§ **Working data**
_____

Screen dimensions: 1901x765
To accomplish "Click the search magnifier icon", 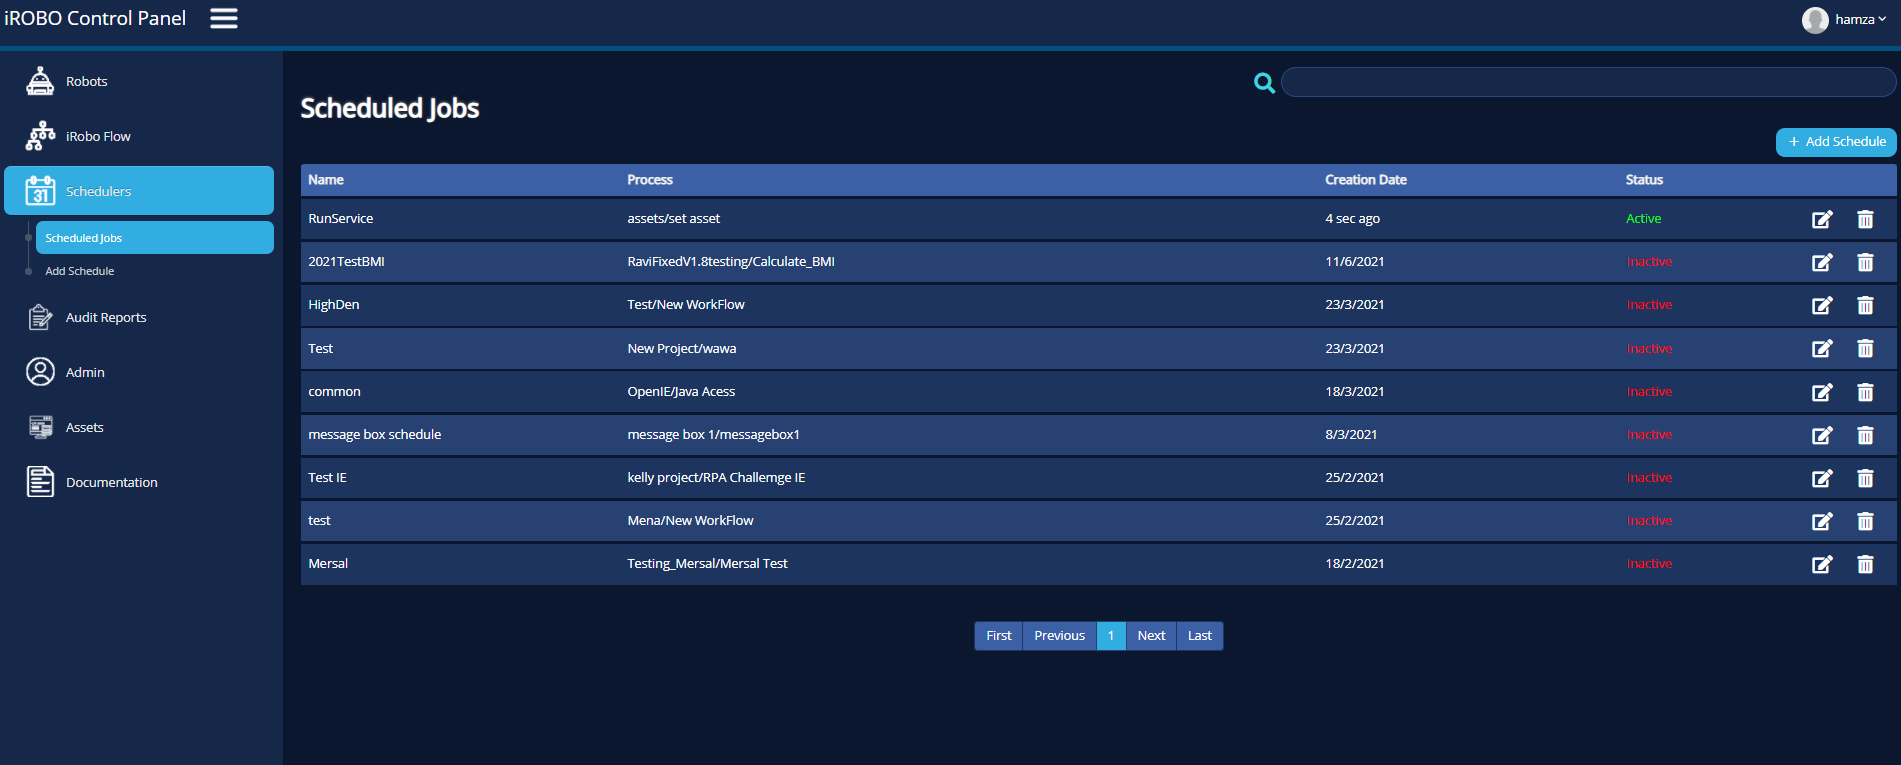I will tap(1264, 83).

_____

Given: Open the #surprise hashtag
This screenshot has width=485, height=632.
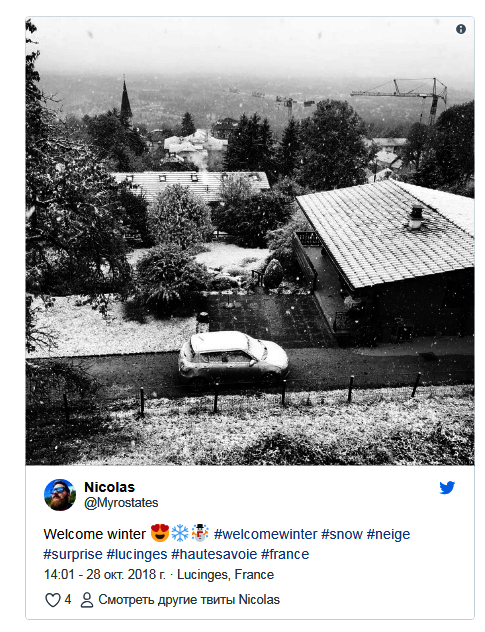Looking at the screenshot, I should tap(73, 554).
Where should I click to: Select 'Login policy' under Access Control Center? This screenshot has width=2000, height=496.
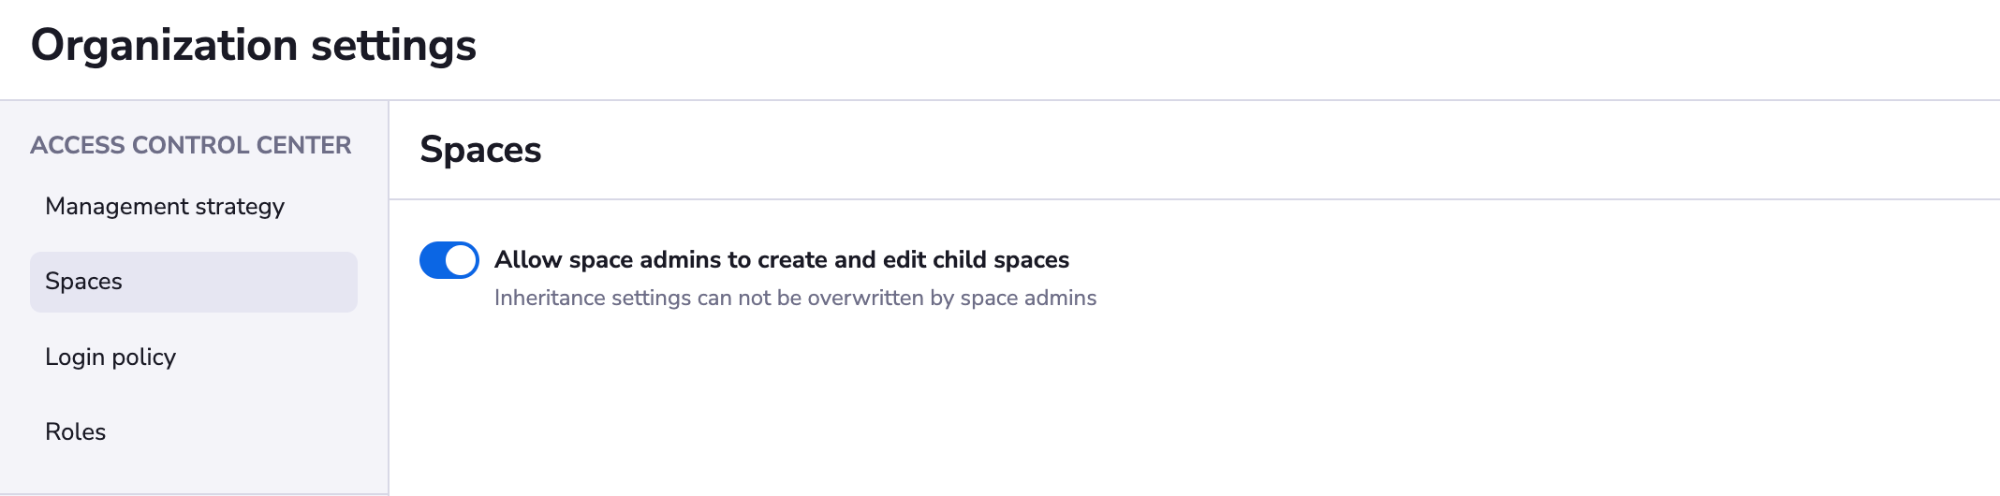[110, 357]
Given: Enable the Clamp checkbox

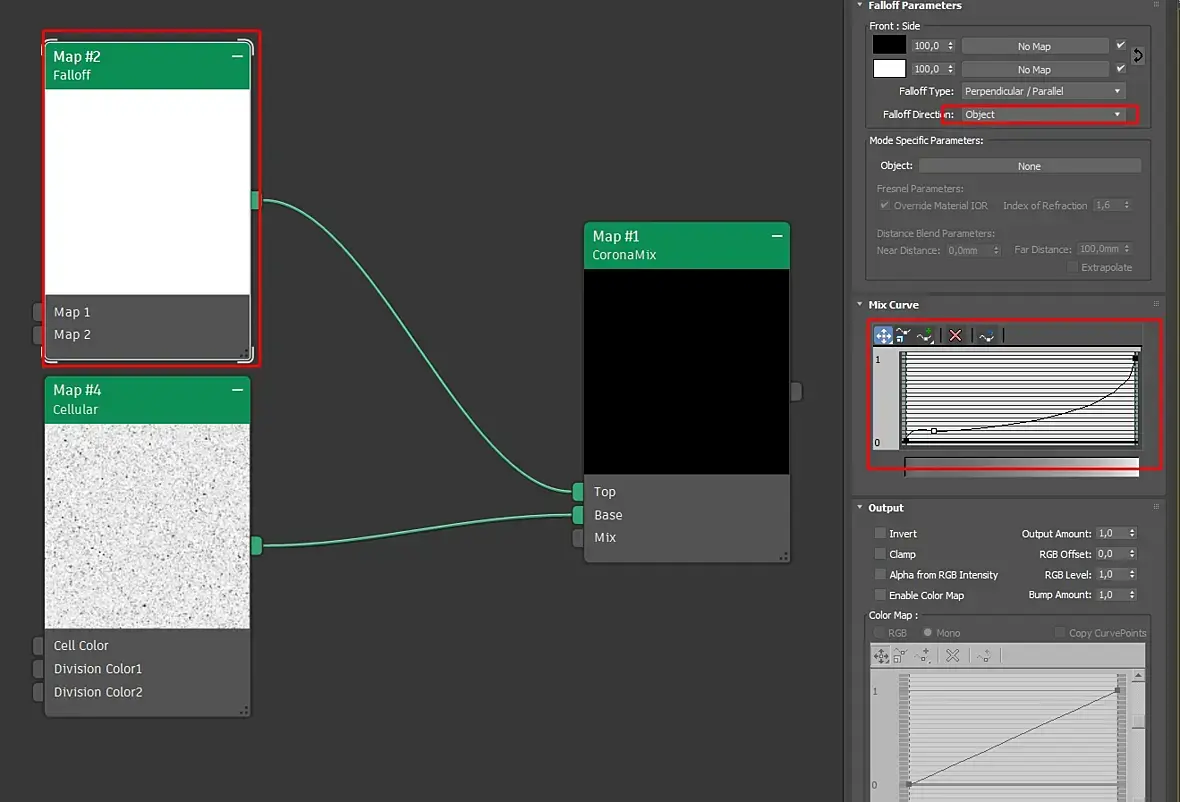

_____

In the listing above, find the line holding "This screenshot has width=485, height=632." and the line holding "Given: Enable the Clamp checkbox". Reproduce those two lines and all between them exactly, leaving out pictures.

§ **Solution for this exercise**
This screenshot has width=485, height=632.
Looking at the screenshot, I should tap(73, 554).
Where should I click to: Select 'Login policy' under Access Control Center? This screenshot has width=2000, height=496.
[110, 357]
Given: Enable the Clamp checkbox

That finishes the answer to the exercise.